(Text shown)

Archive for July, 2010

Emergency Spill Response: Preparation is Important

July 1st, 2010

Question – A number of our clients/borrowers own and/or operate commercial sites at which hazardous substances are stored, used and/or sold.  With the BP oil spill in the Gulf a major news story, the question has been posed as to whether our clients have made adequate preparations for accidental or sudden spills or releases at their respective facilities; what can we do to find out what, if any, preparations have been made, and how could we advise our clients/borrowers regarding this issue?

Response – It is part of best management practices to have in place response mechanisms that can be called up on to address the range of spills/Releases that are possible at a given facility, whether that means containers or absorbent materials available onsite for minor issues, to third party emergency response contractors ready to deploy to a site with a more sizable incident to manage.

A good way to start your inquiry on this matter is to determine which of your clients and/or borrowers have facilities which use or accumulate hazardous substances.  The next step would be to divide the identified facilities into two groups.

The first group (Group A) would consist of facilities where a spill or release of hazardous substances of more than 25 gallons at one time is possible. The second group (Group B) would including facilities or operations which have fewer than 25 gallons of spill likelihood, i.e. they use or store di minimis quantities of hazardous substances as part of their business operations.  For Group B, it is appropriate to as if those facilities have absorbent products stored on hand to properly handle and manage any spill or release.  A spill of 25 gallons or less is usually considered de minimis (unless the substance is acutely hazardous, like mercury or similar materials) and if cleaned up with in a short period of time, does not necessarily become a regulatory reportable event, or otherwise cause potential harm to people, the facility or the environment.  It would be appropriate to periodically obtain from the client/borrower an updated inventory of all hazardous substances used, stored, handled and/or sold at a facility during the course of normal operations, along with a summary statement from the client/ borrower as to whether any of the materials are considered acutely hazardous (such that the 25 gallon threshold would not apply) and what preparations and materials the client/borrower has on hand to address any spill or release.   It would be appropriate to recommend, as part of best business practices, that any Group B clients/borrowers ensure that the facility stores, or otherwise has immediate access to products and materials which are suitable for managing and cleaning up a de minimis spill or release of up to 25 gallons per incident.

(End Text shown)

Assignment 1
According to the spill response post, what size of spill is usually considered de minimis?
Assignment 2
Summarize the spill response post in two sentences.
Assignment 3
Pick up the spill response post after its final sentence and continue it.
The lines that follow were taken from a separate source.

(Supplied material)

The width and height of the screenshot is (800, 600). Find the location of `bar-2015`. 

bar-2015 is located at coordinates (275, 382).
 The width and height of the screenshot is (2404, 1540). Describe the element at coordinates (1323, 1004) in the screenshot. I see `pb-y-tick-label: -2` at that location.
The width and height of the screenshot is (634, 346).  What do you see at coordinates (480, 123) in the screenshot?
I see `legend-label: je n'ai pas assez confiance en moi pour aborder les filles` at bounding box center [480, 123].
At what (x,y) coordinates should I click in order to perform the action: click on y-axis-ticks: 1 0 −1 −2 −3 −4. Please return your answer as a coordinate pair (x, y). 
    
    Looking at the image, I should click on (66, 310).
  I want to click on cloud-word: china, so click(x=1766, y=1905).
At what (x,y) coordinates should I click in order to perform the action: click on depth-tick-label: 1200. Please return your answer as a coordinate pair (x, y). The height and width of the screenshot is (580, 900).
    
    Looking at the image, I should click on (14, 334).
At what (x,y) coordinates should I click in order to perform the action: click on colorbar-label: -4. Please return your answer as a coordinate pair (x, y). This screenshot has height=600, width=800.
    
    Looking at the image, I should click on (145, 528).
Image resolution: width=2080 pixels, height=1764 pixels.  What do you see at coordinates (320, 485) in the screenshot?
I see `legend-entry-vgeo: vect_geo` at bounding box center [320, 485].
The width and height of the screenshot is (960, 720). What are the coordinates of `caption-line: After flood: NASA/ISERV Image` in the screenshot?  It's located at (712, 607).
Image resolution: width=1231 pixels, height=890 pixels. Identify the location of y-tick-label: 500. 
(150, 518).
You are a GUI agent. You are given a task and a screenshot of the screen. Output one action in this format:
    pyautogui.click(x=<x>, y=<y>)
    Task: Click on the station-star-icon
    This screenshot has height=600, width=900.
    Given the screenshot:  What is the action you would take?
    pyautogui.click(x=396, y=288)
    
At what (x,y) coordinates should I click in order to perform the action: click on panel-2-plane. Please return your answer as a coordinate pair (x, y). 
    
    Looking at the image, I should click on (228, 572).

(End Supplied material)

Response area 1
A spill of 25 gallons or less is usually considered de minimis, unless the substance is acutely hazardous, like mercury.

Response area 2
Having response mechanisms in place for the range of possible spills or releases at a facility is part of best management practices, and clients or borrowers whose facilities use or accumulate hazardous substances can be identified and divided into a group where spills of more than 25 gallons are possible and a group with fewer than 25 gallons of spill likelihood. For the smaller group, it is appropriate to periodically obtain an updated inventory of hazardous substances and a statement on spill preparations, and to recommend that the facility keep or have immediate access to materials for cleaning up a de minimis spill of up to 25 gallons per incident.

Response area 3
Group A types of facilities, such as gas and convenience stores, light or heavy manufacturing facilities, “wet” product warehouses, certain retail facilities (like Pinch A Penny stores or certain dry cleaners), or facilities which have emergency power generators with associated fuel tanks, are examples of facilities and operations which have the capacity for spills or releases in excess of 25 gallons at one time.  For these types of facilities, a more robust inquiry and series of recommended.  This is because the potential impact, and associated costs and liability are much larger, and could affect not only the client/borrower, but also third parties in proximity to the impacted property, as well has having an adverse affect on the lender.

For Group A entities, in addition to meeting the Group B recommendations, it is also appropriate to recommend that they have in place a procedure to contact an emergency response contractor within a specified amount of time, in the event of a larger spill.  For example, certain clients have retainer agreements (usually a couple or few thousand dollars per year, depending on the number and nature of facilities included) with emergency response contractors (like EagleSWS, CliffBerry and CleanHarbors, to name a few) to arrive at the site of a material spill within a couple of hours from the time of notification with sufficient and specific equipment to properly address the incident.  Some clients/borrowers have indicated that they would rely on municipal fire departments and/or hazmat teams for response actions, but the objectives and prerogatives of public safety agencies is public health and safety and may not be in line with the needs of the property owner; therefore, having a dedicated contractor is recommended.